**Data lines:**
──────────────────────────────

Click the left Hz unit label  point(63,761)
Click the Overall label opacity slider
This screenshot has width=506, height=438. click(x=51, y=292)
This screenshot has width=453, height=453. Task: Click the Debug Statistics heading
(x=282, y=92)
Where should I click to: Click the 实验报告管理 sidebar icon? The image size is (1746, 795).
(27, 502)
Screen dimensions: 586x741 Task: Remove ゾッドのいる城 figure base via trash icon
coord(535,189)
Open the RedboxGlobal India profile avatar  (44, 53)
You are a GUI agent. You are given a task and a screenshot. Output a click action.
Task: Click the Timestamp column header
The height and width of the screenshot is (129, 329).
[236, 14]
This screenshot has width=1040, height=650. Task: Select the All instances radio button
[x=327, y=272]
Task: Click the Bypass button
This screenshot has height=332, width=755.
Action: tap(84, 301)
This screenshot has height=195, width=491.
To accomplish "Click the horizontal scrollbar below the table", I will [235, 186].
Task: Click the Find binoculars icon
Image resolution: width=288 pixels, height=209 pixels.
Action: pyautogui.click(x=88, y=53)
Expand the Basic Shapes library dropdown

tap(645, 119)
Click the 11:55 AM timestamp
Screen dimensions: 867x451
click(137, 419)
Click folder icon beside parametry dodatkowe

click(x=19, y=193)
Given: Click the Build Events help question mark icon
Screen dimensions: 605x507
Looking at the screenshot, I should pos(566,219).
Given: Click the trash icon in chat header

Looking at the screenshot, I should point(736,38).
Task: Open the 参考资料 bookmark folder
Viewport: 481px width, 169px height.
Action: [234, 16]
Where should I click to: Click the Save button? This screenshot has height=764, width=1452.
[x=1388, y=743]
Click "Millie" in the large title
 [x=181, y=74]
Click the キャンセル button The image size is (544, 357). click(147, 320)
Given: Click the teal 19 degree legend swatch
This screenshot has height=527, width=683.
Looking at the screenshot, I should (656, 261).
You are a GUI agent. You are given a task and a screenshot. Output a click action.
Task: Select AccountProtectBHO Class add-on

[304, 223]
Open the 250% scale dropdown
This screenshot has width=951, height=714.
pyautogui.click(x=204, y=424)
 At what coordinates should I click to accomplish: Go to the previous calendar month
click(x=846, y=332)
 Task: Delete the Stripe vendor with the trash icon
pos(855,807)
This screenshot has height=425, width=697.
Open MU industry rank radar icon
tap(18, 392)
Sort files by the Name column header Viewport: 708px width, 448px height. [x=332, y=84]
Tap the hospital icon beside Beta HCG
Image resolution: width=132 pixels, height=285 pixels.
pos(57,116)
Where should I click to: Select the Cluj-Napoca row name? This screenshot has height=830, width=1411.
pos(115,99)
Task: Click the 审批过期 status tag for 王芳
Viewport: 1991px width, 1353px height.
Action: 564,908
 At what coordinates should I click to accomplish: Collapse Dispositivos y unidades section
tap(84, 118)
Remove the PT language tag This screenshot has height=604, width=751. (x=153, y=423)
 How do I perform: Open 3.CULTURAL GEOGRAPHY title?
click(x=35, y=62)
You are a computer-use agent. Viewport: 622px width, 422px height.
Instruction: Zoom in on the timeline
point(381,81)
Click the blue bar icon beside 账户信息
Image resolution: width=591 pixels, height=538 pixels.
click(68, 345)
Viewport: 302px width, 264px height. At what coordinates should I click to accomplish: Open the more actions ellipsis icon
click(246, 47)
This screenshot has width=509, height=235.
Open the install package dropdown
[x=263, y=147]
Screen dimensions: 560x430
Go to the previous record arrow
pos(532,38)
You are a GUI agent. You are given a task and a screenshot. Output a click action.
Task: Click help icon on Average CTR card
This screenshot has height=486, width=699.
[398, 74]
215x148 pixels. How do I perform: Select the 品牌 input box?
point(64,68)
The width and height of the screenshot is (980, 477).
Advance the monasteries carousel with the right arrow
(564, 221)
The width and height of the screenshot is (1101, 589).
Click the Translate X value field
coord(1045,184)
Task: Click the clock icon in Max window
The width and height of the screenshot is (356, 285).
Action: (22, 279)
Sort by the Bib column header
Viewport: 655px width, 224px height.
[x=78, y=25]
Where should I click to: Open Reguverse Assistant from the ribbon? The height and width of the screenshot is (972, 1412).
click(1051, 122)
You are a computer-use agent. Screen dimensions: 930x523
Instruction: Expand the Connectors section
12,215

──────────────────────────────

**Instructions for the task:** Return, character for character, the stretch of rows from the very first line through the line that contains "click(x=19, y=193)". Include both of those end lines.

**Expected answer:**
Click the left Hz unit label  point(63,761)
Click the Overall label opacity slider
This screenshot has width=506, height=438. click(x=51, y=292)
This screenshot has width=453, height=453. Task: Click the Debug Statistics heading
(x=282, y=92)
Where should I click to: Click the 实验报告管理 sidebar icon? The image size is (1746, 795).
(27, 502)
Screen dimensions: 586x741 Task: Remove ゾッドのいる城 figure base via trash icon
coord(535,189)
Open the RedboxGlobal India profile avatar  (44, 53)
You are a GUI agent. You are given a task and a screenshot. Output a click action.
Task: Click the Timestamp column header
The height and width of the screenshot is (129, 329).
[236, 14]
This screenshot has width=1040, height=650. Task: Select the All instances radio button
[x=327, y=272]
Task: Click the Bypass button
This screenshot has height=332, width=755.
Action: tap(84, 301)
This screenshot has height=195, width=491.
To accomplish "Click the horizontal scrollbar below the table", I will [235, 186].
Task: Click the Find binoculars icon
Image resolution: width=288 pixels, height=209 pixels.
Action: pyautogui.click(x=88, y=53)
Expand the Basic Shapes library dropdown

tap(645, 119)
Click the 11:55 AM timestamp
Screen dimensions: 867x451
click(137, 419)
Click folder icon beside parametry dodatkowe

click(x=19, y=193)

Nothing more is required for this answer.